### SOURCE DATA

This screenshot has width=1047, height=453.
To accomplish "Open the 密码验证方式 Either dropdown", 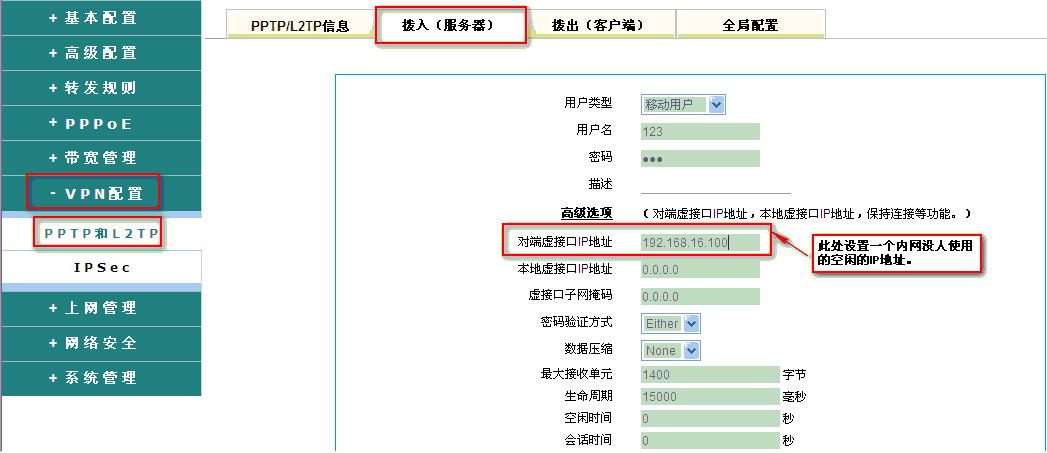I will point(670,323).
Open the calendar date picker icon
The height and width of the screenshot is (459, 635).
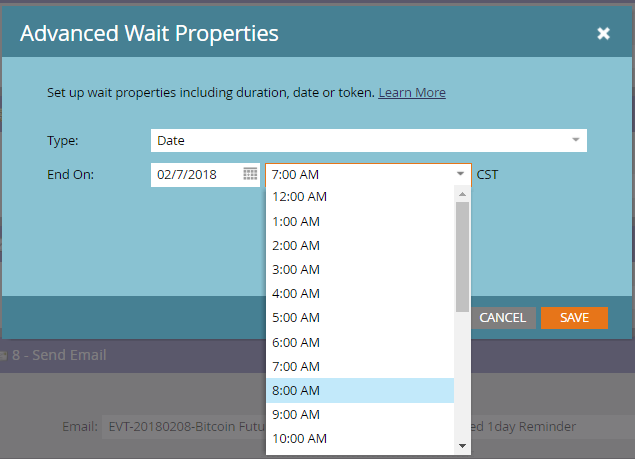250,174
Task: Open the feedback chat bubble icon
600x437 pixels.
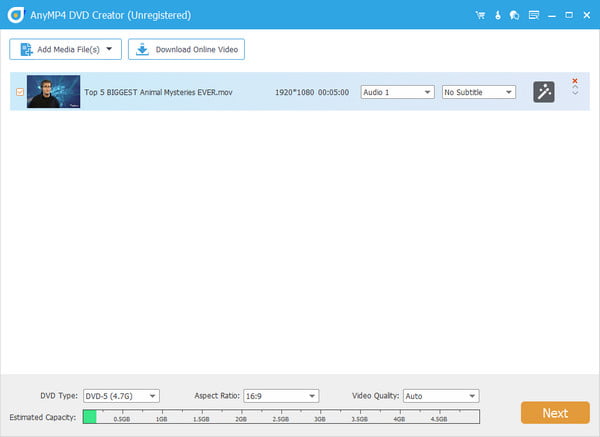Action: coord(514,15)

### EXERCISE
Please count the lines of the entries above that contain the string "height", matching case exactly, and give only the number.

### TASK RESULT
2